Une jeune femme utilisant son smartphone - Image d'illustration

Une jeune femme utilisant son smartphone - Image d'illustration - Marvin Recinos - AFP

L'application MyPredict, une filiale de Météo-France, va prochainement intégrer une pastille alertant ses utilisateurs lorsque les conditions météorologiques seraient favorables à la circulation du coronavirus.

Les départements bientôt placés en vigilance orange ou rouge pour risque de forte circulation du Covid-19? S'il ne prendra pas cette forme, l'indicateur de la société Predict Services s'en rapproche.

Cette filiale de Météo-France, spécialisée dans l'accompagnement de gestion de crise des risques naturels, s'est notamment intéressée au développement hétérogène de l'évolution de la pandémie en France.

La température et l'humidité comme indicateurs

"Il y a des endroits où le virus circulait très vite et d’autres un peu moins", relate son président Alix Roumagnac auprès de BFMTV.com, "on s'est demandé s'il n'y avait pas une influence du climat sur la transmission [...] On a alors lancé une étude s'appuyant sur des analyses du MIT (Massachussetts Institute of Technology) qui montraient comment les paramètres température-humidité semblaient influencer la transmission du Covid".
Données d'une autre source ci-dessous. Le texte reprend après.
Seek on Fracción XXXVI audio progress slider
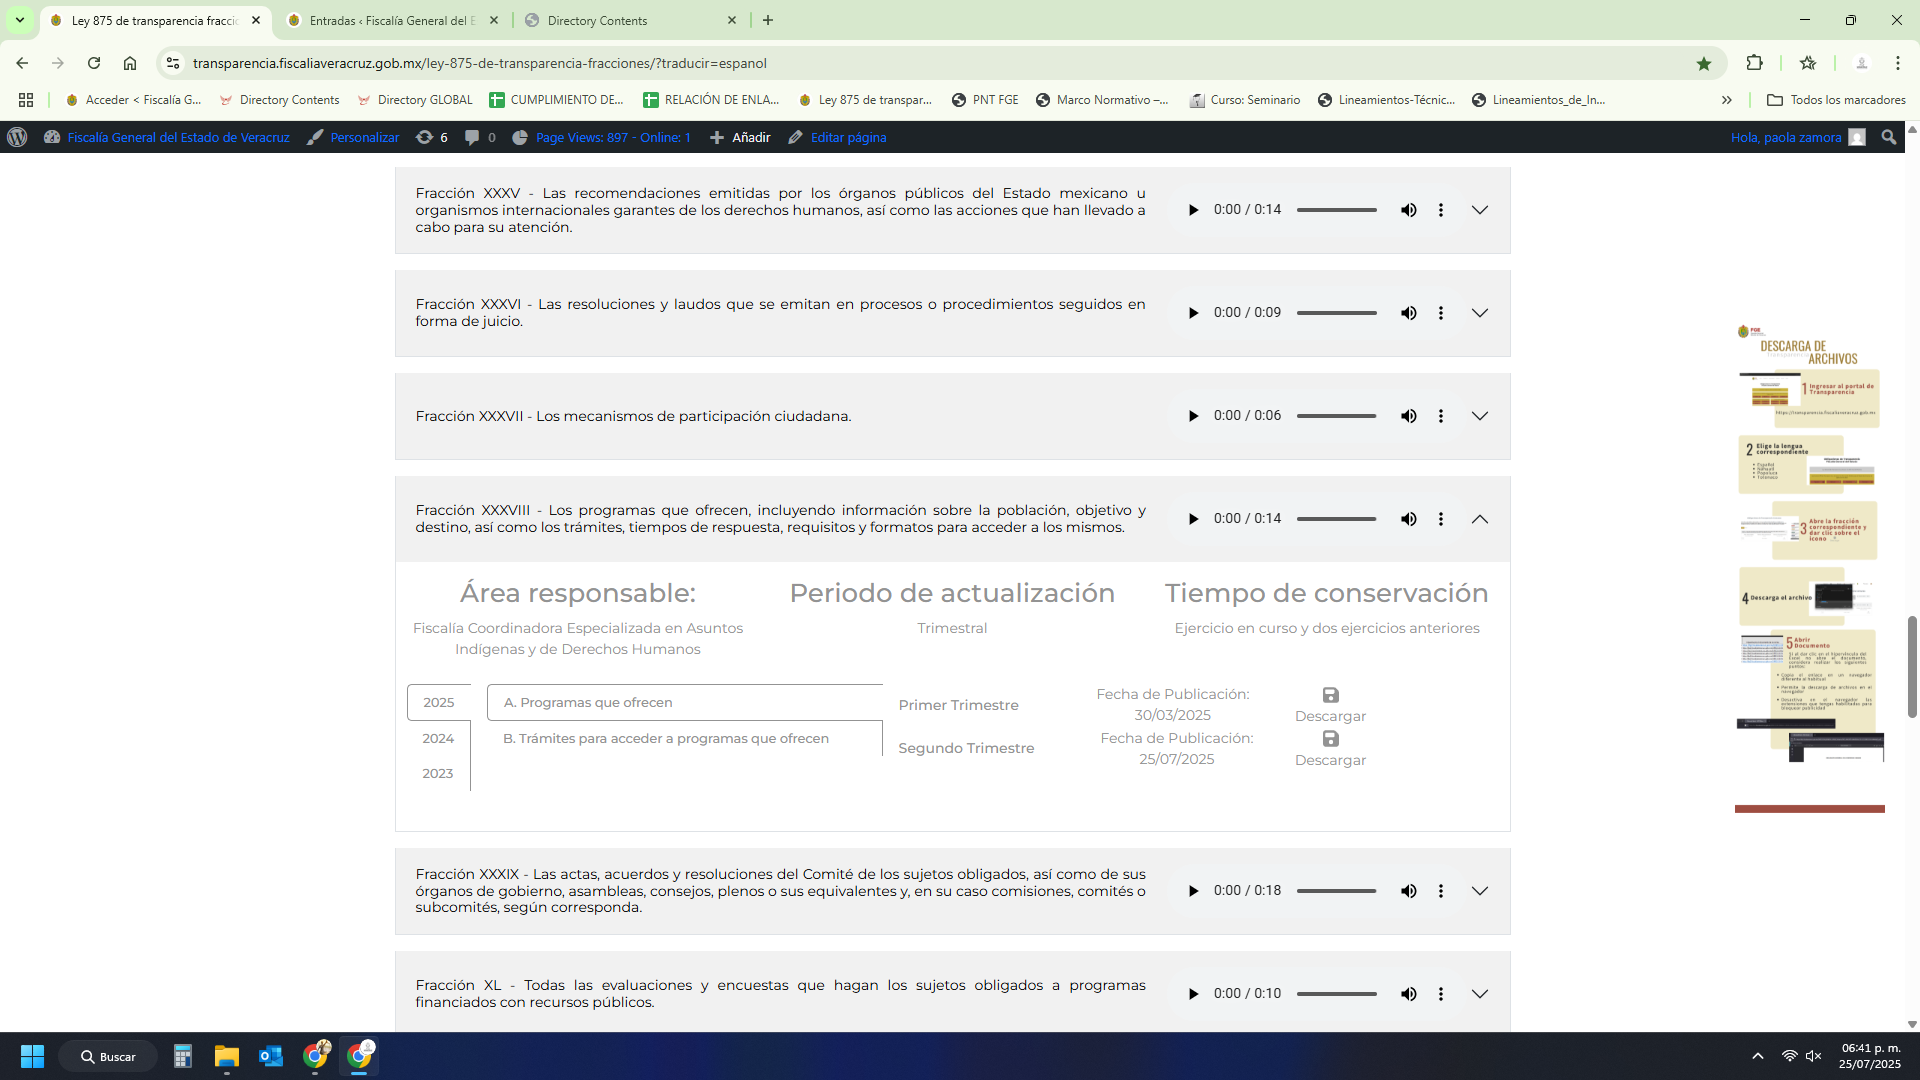Viewport: 1920px width, 1080px height. (x=1336, y=313)
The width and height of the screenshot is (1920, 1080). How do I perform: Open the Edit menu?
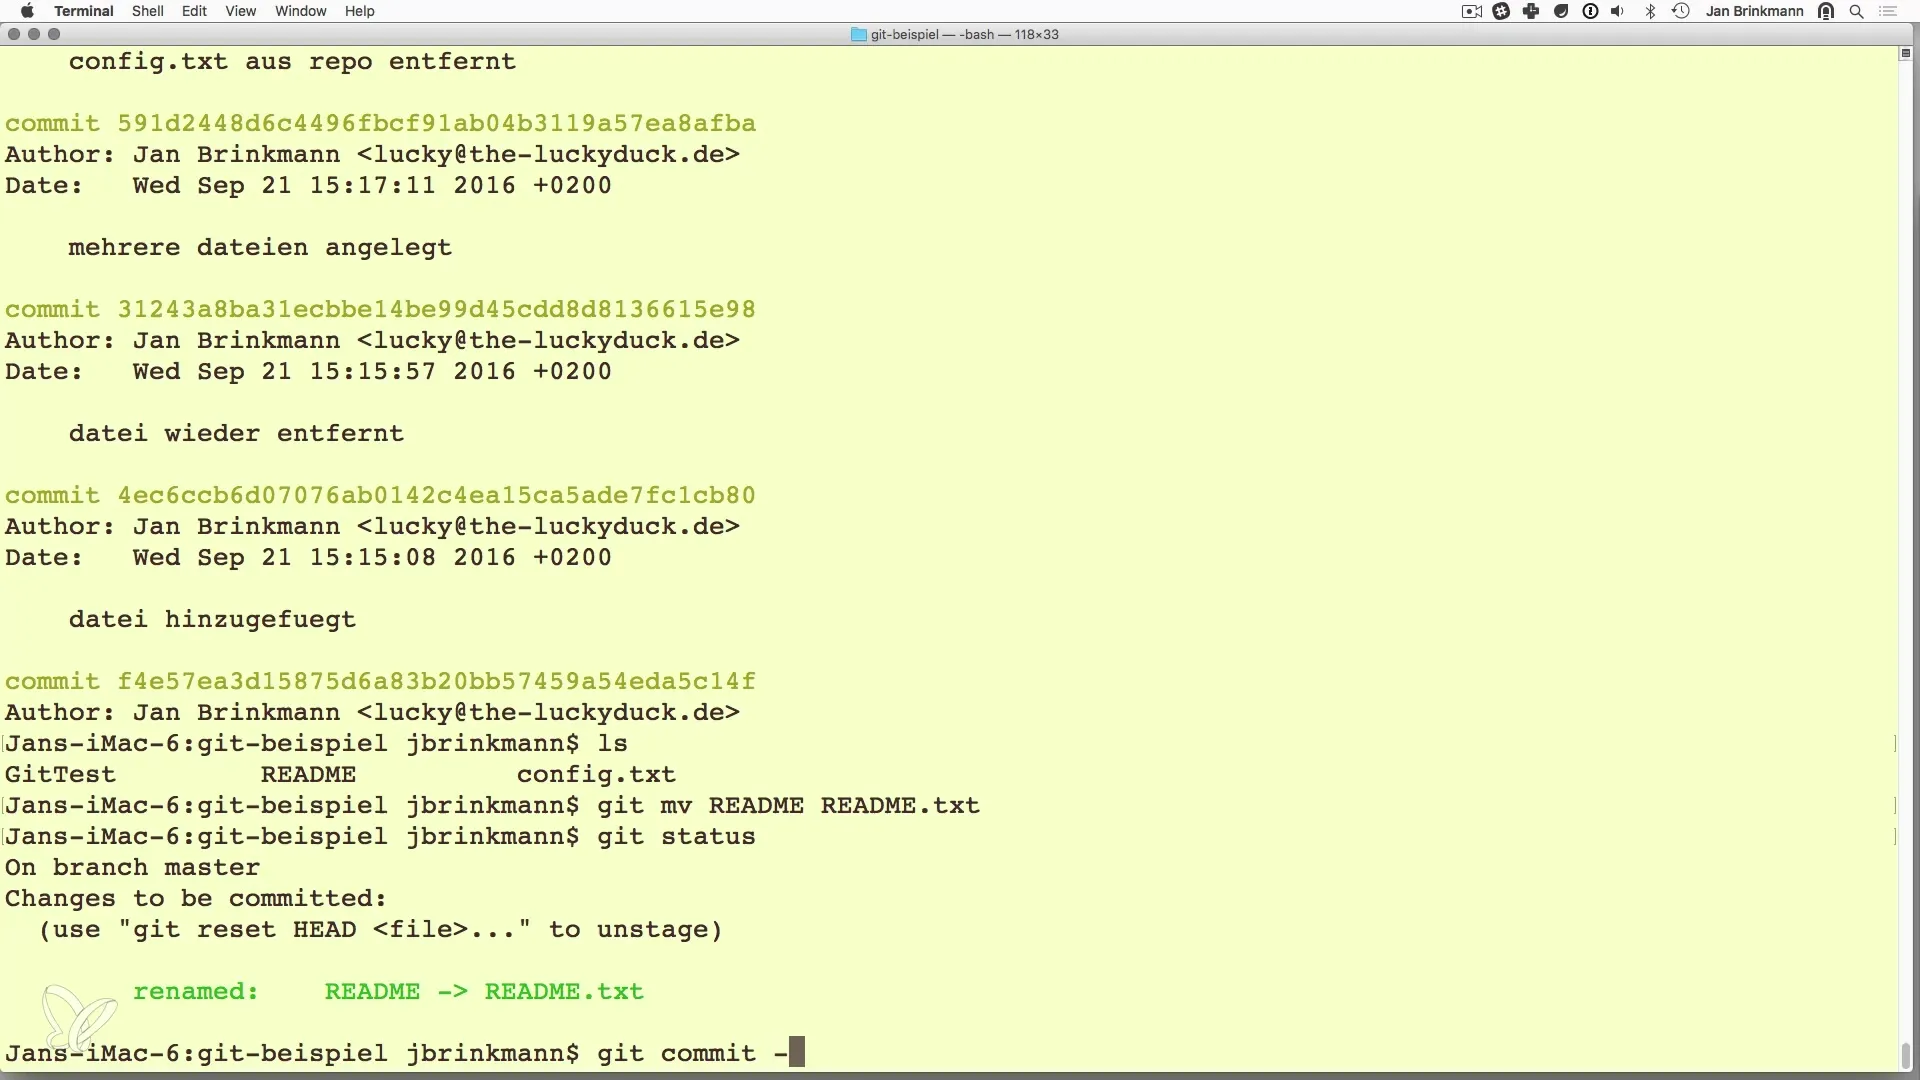point(194,11)
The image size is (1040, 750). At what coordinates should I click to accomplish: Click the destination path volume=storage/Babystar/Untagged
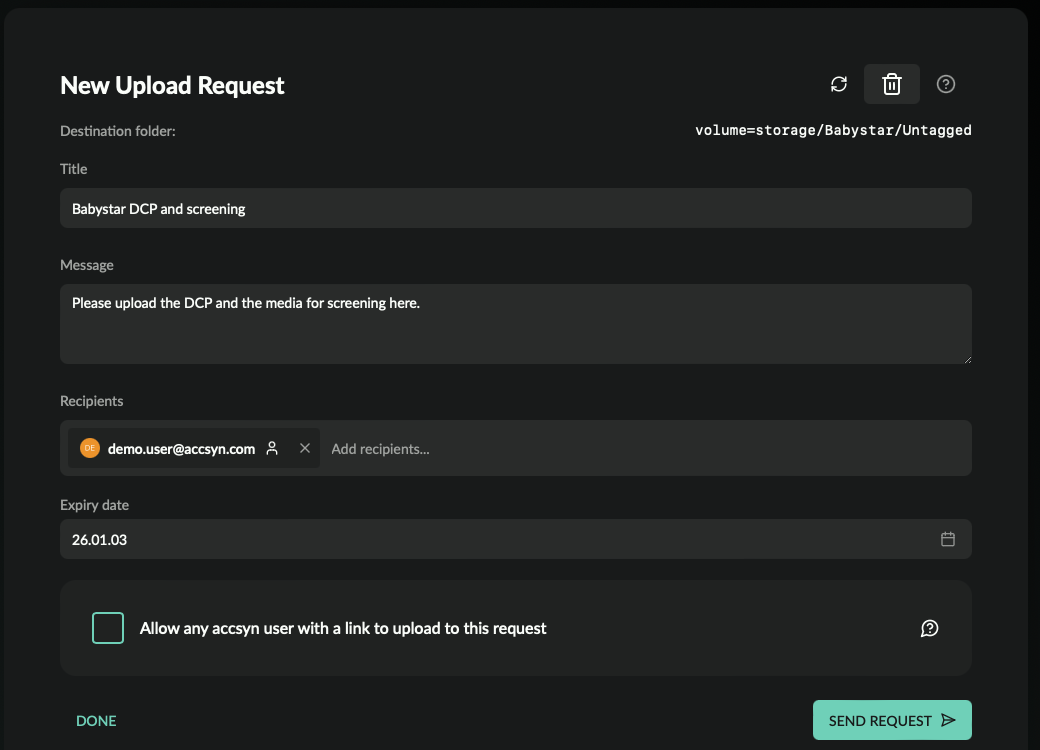click(x=833, y=130)
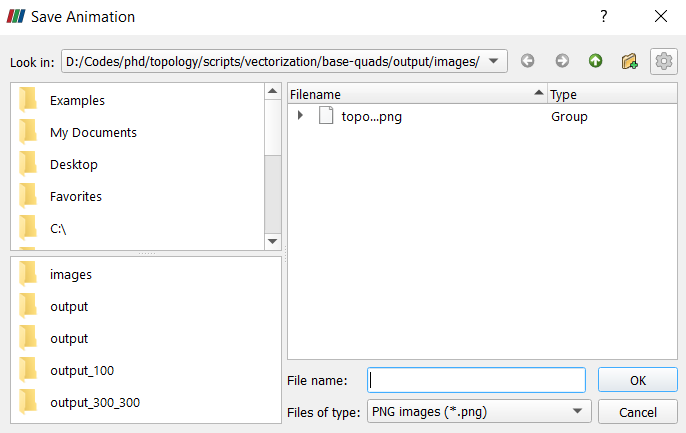Open the Examples folder shortcut
The width and height of the screenshot is (686, 433).
coord(77,100)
La société publie fin décembre une étude établissant une corrélation entre conditions météorologiques et risques de contamination au Covid-19. Avec son indicateur baptisé IPTCC (Index Predict de Transmissivité Climatique du Covid-19), Predict services se base sur la diffusion de goutelettes, celles-ci ayant une plus forte émission lorsque les températures oscillent entre 6 et 7°C et lorsque le taux d'humidité dans l'air doit être compris entre 60 et 80%.

"C'est le domaine où ces goutelettes ont le plus de capacité à rester en suspension", précise Alix Roumagnac. "Quand il fait très très froid elles vont tomber au sol très rapidement et lorsqu'il fait chaud elles vont s'évaporer".

Une "corrélation"

Interrogé par BFMTV.com, le Pr Antoine Flahault souligne toutefois qu'il s'agit ici d'une "corrélation", rappelant que c'est principalement à l'intérieur que se produisent les transmissions entre individus.

"C'est plutôt la pollution qui est liée à des conditions météorologiques particulières qui est à l'origine de cette augmentation de transmission et de gravité du Covid plutôt que la température et l'humidité", affirme le directeur de l'Institut de santé globale de Genève, "nous avons observé que lorsqu'il y avait une inversion des températures, il y avait un pic de pollution atmosphérique et que ce pic était lui-même associé statistiquement à ces pics du Covid".

Il faudrait donc pour l'épidémiologiste suivre davantage les pics de pollution que la météorologie pour anticiper l'évolution de l'épidémie du coronavirus: "On pourrait aussi directement s'intéresser aux prévisions de pollution atmosphérique de particules fines". Une "hypothèse alternative" pour Antoine Flahault, qui voit le facteur météo comme un intermédiaire à la pollution de l'air, plus convaincant selon lui, qui évoque les régions sur la façade atlantique "plutôt mieux loties que les régions plus polluées de l'est du pays".

Une fonctionnalité prévue pour la fin mai sur l'application

Toujours est-il que cette prochaine fonctionnalité de l'application déjà existante MyPredict prendra la forme d'une pastille qui apparaîtra sur les téléphones lorsque les conditions climatiques sont propices à la circulation du virus. L'utilisateur sera alors averti en détail pour les communes qu'il a enregistré ou en temps réel s'il active sa géolocalisation. Dès lors, une notification sera-t-elle envoyée sur les smartphones lorsque les conditions météo ne favorisent pas la circulation du virus? "Non", nous répond Alix Roumagnac.

"L'idée est d'inciter aux mesures de prévention et de précaution lorsque la situation est propice, pas de pousser à la légèreté lorsque la situation est normale", ajoute-t-il.

Des phases de tests sont encore à prévoir et les dégradés de couleur selon les conditions météo sont à finaliser avant la sortie de cette mise à jour, prévue pour "la dernière décade du mois de mai". Un outil qui pourrait potentiellement être intégré à l'application TousAntiCovid?

"On a commencé à déposer nos données sur data.gouv.fr. On peut travailler avec eux sur ce sujet. Si les autorités sanitaires le souhaitent il n’y aura pas de soucis de notre côté", répond enfin Alix Roumagnac.